Environmental charities awarded News Corp funding

Environmental charities awarded News Corp funding

The Marine Conservation Society and Trees for Cities will each be awarded £50,000 by HarperCollins UK's parent company News Corp, via the annual News Corp Giving programme. 

Both charities were nominated by staff across HarperCollins, News UK and Dow Jones on the back of their project proposals which will form part of a year-long partnership with the nominated companies.

The Marine Conservation Society will be using the donation to support the expansion of its Great British Beach Clean and Source to Sea programme of inland litter picks and data collection. As part of that collection, the charity identifies and records every piece of litter picked up over a 100-metre survey stretch and upload the results to an online database adding to more than 30 years of data to track the types and sources of litter found on beaches.

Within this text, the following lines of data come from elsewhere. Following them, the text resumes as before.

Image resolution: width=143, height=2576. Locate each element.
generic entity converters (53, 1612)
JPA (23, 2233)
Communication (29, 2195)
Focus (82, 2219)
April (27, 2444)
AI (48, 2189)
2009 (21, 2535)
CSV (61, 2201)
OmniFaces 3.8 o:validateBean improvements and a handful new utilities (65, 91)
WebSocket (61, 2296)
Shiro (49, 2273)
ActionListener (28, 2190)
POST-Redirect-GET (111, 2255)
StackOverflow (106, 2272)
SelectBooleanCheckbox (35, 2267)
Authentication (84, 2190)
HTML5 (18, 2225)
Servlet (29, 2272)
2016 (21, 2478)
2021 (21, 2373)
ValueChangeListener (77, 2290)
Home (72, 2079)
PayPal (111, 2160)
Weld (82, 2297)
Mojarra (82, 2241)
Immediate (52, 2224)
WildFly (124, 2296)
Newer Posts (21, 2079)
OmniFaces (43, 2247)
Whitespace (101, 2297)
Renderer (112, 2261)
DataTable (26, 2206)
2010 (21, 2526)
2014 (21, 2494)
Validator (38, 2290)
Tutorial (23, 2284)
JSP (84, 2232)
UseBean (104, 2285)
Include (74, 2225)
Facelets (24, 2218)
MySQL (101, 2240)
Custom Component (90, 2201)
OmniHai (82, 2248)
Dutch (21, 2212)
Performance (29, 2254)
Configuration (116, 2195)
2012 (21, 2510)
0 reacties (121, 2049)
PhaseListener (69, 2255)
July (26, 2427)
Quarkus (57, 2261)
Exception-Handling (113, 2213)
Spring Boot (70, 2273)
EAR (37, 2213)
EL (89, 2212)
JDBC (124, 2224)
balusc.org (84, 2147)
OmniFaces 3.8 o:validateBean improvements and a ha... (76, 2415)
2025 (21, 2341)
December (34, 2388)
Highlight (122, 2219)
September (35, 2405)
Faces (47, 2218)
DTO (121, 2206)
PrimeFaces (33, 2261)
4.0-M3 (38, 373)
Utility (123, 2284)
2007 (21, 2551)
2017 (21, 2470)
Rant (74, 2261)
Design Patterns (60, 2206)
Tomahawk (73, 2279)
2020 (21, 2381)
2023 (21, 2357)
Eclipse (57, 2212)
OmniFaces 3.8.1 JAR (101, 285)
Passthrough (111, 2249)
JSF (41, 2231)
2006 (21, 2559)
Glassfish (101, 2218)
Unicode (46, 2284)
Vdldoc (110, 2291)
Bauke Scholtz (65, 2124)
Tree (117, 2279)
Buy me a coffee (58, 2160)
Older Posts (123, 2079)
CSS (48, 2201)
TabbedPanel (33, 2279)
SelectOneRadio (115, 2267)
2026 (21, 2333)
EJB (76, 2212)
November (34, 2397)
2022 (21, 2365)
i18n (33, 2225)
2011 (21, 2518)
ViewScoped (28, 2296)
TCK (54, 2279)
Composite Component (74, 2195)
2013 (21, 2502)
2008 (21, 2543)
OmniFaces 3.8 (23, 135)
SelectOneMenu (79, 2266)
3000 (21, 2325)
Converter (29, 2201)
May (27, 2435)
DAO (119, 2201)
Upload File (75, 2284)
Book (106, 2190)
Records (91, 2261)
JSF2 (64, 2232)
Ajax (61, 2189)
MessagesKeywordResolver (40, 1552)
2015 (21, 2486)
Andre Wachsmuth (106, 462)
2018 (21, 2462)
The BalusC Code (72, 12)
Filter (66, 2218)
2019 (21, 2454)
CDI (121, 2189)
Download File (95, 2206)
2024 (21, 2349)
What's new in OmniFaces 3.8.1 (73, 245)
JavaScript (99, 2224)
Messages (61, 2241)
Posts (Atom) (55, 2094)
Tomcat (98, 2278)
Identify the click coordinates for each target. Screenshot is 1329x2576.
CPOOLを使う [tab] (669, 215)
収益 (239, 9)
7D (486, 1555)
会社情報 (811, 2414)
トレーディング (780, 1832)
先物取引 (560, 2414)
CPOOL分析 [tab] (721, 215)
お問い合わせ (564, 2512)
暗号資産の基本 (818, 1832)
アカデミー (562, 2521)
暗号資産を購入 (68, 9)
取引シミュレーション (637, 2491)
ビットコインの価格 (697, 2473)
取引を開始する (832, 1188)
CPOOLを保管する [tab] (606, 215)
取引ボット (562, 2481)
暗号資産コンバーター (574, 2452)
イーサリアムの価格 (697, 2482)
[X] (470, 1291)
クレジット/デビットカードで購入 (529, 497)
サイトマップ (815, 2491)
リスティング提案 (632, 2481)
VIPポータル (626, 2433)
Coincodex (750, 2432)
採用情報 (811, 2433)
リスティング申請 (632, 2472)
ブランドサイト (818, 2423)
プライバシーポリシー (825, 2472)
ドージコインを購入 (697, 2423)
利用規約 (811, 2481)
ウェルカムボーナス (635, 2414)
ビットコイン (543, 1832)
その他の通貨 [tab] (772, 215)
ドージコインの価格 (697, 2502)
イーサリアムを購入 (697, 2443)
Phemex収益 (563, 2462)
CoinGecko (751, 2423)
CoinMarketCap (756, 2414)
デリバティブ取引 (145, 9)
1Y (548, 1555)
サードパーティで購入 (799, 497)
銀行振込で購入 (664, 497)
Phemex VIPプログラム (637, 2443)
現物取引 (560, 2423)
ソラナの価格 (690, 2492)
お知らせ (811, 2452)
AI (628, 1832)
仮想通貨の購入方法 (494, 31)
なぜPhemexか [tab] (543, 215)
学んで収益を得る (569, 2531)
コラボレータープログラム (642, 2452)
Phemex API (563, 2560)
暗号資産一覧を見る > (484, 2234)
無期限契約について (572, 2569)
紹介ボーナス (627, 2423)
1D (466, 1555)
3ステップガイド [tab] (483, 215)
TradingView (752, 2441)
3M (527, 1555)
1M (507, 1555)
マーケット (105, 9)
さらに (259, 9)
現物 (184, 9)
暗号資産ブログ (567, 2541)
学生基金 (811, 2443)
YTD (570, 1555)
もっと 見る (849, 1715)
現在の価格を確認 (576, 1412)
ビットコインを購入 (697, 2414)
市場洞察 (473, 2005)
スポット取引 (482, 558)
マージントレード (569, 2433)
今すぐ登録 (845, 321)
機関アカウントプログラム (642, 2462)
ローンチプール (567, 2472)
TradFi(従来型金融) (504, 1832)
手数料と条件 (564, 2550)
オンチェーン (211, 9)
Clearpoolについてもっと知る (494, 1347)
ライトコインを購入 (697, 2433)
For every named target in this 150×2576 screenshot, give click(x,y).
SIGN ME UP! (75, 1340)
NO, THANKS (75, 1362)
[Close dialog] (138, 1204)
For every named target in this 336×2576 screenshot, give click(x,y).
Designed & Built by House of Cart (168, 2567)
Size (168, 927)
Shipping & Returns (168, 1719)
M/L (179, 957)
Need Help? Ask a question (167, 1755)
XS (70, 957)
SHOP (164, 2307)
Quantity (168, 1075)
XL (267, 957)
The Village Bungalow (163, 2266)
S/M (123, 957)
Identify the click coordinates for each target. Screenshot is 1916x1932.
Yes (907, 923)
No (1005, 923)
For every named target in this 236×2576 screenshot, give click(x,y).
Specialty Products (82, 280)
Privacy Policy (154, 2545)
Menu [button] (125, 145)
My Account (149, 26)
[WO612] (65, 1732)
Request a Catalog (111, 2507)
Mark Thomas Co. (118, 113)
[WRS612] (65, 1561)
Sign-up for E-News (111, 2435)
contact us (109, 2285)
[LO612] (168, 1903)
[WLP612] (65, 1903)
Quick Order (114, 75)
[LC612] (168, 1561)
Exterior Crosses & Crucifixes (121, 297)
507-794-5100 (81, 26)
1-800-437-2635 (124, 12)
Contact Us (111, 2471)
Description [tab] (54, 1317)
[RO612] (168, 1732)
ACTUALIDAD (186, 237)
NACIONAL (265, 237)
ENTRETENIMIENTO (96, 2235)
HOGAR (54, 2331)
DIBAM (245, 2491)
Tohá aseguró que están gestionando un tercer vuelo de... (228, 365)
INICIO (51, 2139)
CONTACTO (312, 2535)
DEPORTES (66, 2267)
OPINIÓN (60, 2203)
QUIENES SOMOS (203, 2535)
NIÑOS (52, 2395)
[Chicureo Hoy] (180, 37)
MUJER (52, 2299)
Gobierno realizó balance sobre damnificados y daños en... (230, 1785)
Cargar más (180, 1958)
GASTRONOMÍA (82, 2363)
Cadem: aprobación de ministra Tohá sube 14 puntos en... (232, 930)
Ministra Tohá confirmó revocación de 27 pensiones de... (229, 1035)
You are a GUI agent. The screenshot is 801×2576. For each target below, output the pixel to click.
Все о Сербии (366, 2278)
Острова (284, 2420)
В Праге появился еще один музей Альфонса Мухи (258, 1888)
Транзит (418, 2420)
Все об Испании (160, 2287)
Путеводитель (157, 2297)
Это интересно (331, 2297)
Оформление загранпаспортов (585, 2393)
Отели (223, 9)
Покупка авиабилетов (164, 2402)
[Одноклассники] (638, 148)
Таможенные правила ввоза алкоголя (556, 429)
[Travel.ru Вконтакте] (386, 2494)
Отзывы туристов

Trees for Cities will spend the donation on major tree planting projects across London, Glasgow and Dublin focusing on areas with high indices of multiple deprivation and low canopy cover, as part of its wider urban forests programme to plant at least 150,000 trees across the UK and Ireland. 

HarperCollins c.e.o. Charlie Redmayne said: "The focus for News Corp Giving this year is the environment, and I am delighted that HarperCollins’ staff were part of the nomination and selection process that has resulted in these two fantastic charities each receiving £50k to continue their work in making our world a better and cleaner place."

Director of fundraising at the Marine Conservation Society Katherine Stephenson-Hall added: "This support comes at a pivotal time and means we can clean up even more beaches during our Great British Beach Clean." She said the funding will help kit out volunteers to remove rubbish, as well as attract volunteers who may not be near a beach but can still contribute to "the biggest citizen science engagement event for thriving seas and coastlines".

David Elliott, chief executive of Trees for Cities, commented: "By planting trees, we celebrate something we all love and cherish. Something that brings communities together and actively promotes healthy eating and food growing, and addresses pollution and stress of living in our cities. Through this partnership, we will help bring the multitude of benefits of urban trees to local communities in our towns and cities and create a greener, happier and healthier environment for today's and future generations."